[begin THE RECORDS]

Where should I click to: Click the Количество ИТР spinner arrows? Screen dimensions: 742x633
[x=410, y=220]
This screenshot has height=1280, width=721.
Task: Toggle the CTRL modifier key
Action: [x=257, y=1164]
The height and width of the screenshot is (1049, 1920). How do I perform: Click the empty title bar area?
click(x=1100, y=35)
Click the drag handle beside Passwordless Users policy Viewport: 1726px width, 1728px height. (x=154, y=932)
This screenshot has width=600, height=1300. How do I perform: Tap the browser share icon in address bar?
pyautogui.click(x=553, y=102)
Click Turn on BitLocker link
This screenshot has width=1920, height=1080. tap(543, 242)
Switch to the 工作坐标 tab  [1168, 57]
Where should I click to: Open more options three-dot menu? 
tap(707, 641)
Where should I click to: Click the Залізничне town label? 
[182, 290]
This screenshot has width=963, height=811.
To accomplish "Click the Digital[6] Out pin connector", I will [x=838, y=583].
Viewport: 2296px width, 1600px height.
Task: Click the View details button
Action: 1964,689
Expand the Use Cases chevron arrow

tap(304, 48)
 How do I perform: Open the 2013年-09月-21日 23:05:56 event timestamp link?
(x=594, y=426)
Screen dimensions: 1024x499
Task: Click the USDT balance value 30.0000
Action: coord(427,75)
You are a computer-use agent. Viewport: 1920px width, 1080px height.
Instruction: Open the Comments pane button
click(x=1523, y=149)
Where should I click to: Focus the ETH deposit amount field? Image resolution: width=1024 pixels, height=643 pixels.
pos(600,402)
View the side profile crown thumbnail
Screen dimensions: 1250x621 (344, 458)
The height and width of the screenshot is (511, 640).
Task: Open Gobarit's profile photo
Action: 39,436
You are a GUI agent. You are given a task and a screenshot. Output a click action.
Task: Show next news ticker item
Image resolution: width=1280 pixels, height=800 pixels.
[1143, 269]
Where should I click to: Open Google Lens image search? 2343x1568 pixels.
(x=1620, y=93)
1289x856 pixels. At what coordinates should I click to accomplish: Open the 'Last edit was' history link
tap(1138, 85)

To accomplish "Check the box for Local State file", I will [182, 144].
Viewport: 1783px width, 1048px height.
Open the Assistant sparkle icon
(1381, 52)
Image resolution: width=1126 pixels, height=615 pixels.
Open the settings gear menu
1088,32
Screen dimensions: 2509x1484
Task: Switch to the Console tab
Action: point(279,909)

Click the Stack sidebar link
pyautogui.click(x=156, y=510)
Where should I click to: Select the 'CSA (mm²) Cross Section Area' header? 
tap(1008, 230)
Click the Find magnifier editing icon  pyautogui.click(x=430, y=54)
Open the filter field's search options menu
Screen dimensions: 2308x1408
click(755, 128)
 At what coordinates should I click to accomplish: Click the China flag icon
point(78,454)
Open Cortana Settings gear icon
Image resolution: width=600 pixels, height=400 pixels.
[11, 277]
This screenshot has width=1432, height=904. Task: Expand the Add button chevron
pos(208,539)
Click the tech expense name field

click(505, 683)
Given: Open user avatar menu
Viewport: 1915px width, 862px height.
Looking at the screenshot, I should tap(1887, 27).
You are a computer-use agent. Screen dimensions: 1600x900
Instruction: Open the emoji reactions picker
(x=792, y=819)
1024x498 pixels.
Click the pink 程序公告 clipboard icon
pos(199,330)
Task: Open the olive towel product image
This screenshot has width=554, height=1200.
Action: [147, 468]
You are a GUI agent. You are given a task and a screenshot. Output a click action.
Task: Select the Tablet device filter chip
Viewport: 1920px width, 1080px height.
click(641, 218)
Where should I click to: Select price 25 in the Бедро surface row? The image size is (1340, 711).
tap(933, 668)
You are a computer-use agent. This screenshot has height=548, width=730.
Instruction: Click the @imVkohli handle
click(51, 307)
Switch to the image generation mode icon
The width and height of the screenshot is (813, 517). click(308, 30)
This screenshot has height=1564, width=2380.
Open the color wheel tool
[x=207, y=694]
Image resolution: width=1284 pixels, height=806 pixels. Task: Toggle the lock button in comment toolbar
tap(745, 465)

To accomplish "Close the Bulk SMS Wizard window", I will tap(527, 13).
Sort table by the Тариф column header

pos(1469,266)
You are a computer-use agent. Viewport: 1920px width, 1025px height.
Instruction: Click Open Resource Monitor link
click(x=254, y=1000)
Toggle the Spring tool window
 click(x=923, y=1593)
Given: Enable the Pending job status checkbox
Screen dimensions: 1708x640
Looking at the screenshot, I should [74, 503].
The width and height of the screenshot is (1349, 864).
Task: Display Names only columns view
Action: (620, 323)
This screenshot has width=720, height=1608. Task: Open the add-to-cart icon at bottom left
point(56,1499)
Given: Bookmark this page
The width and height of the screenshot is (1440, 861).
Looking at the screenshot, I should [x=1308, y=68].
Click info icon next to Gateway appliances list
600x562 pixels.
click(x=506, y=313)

[end THE RECORDS]

SET TASK
Copy out every one of the entries above, word for word and in the same order.

REPLY
Where should I click to: Click the Количество ИТР spinner arrows? Screen dimensions: 742x633
[x=410, y=220]
This screenshot has height=1280, width=721.
Task: Toggle the CTRL modifier key
Action: [x=257, y=1164]
The height and width of the screenshot is (1049, 1920). How do I perform: Click the empty title bar area?
click(x=1100, y=35)
Click the drag handle beside Passwordless Users policy Viewport: 1726px width, 1728px height. (x=154, y=932)
This screenshot has width=600, height=1300. How do I perform: Tap the browser share icon in address bar?
pyautogui.click(x=553, y=102)
Click Turn on BitLocker link
This screenshot has width=1920, height=1080. tap(543, 242)
Switch to the 工作坐标 tab  [1168, 57]
Where should I click to: Open more options three-dot menu? 
tap(707, 641)
Where should I click to: Click the Залізничне town label? 
[182, 290]
This screenshot has width=963, height=811.
To accomplish "Click the Digital[6] Out pin connector", I will [x=838, y=583].
Viewport: 2296px width, 1600px height.
Task: Click the View details button
Action: 1964,689
Expand the Use Cases chevron arrow

tap(304, 48)
 How do I perform: Open the 2013年-09月-21日 23:05:56 event timestamp link?
(x=594, y=426)
Screen dimensions: 1024x499
Task: Click the USDT balance value 30.0000
Action: coord(427,75)
You are a computer-use agent. Viewport: 1920px width, 1080px height.
Instruction: Open the Comments pane button
click(x=1523, y=149)
Where should I click to: Focus the ETH deposit amount field? Image resolution: width=1024 pixels, height=643 pixels.
pos(600,402)
View the side profile crown thumbnail
Screen dimensions: 1250x621 (344, 458)
The height and width of the screenshot is (511, 640).
Task: Open Gobarit's profile photo
Action: 39,436
You are a GUI agent. You are given a task and a screenshot. Output a click action.
Task: Show next news ticker item
Image resolution: width=1280 pixels, height=800 pixels.
[1143, 269]
Where should I click to: Open Google Lens image search? 2343x1568 pixels.
(x=1620, y=93)
1289x856 pixels. At what coordinates should I click to accomplish: Open the 'Last edit was' history link
tap(1138, 85)

To accomplish "Check the box for Local State file", I will [182, 144].
Viewport: 1783px width, 1048px height.
Open the Assistant sparkle icon
(1381, 52)
Image resolution: width=1126 pixels, height=615 pixels.
Open the settings gear menu
1088,32
Screen dimensions: 2509x1484
Task: Switch to the Console tab
Action: point(279,909)

Click the Stack sidebar link
pyautogui.click(x=156, y=510)
Where should I click to: Select the 'CSA (mm²) Cross Section Area' header? 
tap(1008, 230)
Click the Find magnifier editing icon  pyautogui.click(x=430, y=54)
Open the filter field's search options menu
Screen dimensions: 2308x1408
click(755, 128)
 At what coordinates should I click to accomplish: Click the China flag icon
point(78,454)
Open Cortana Settings gear icon
Image resolution: width=600 pixels, height=400 pixels.
[11, 277]
This screenshot has width=1432, height=904. Task: Expand the Add button chevron
pos(208,539)
Click the tech expense name field

click(505, 683)
Given: Open user avatar menu
Viewport: 1915px width, 862px height.
Looking at the screenshot, I should tap(1887, 27).
You are a computer-use agent. Screen dimensions: 1600x900
Instruction: Open the emoji reactions picker
(x=792, y=819)
1024x498 pixels.
Click the pink 程序公告 clipboard icon
pos(199,330)
Task: Open the olive towel product image
This screenshot has width=554, height=1200.
Action: [147, 468]
You are a GUI agent. You are given a task and a screenshot. Output a click action.
Task: Select the Tablet device filter chip
Viewport: 1920px width, 1080px height.
click(641, 218)
Where should I click to: Select price 25 in the Бедро surface row? The image size is (1340, 711).
tap(933, 668)
You are a computer-use agent. This screenshot has height=548, width=730.
Instruction: Click the @imVkohli handle
click(51, 307)
Switch to the image generation mode icon
The width and height of the screenshot is (813, 517). click(308, 30)
This screenshot has height=1564, width=2380.
Open the color wheel tool
[x=207, y=694]
Image resolution: width=1284 pixels, height=806 pixels. Task: Toggle the lock button in comment toolbar
tap(745, 465)

To accomplish "Close the Bulk SMS Wizard window", I will tap(527, 13).
Sort table by the Тариф column header

pos(1469,266)
You are a computer-use agent. Viewport: 1920px width, 1025px height.
Instruction: Click Open Resource Monitor link
click(x=254, y=1000)
Toggle the Spring tool window
 click(x=923, y=1593)
Given: Enable the Pending job status checkbox
Screen dimensions: 1708x640
Looking at the screenshot, I should [74, 503].
The width and height of the screenshot is (1349, 864).
Task: Display Names only columns view
Action: (620, 323)
This screenshot has width=720, height=1608. Task: Open the add-to-cart icon at bottom left
point(56,1499)
Given: Bookmark this page
The width and height of the screenshot is (1440, 861).
Looking at the screenshot, I should [x=1308, y=68].
Click info icon next to Gateway appliances list
600x562 pixels.
click(x=506, y=313)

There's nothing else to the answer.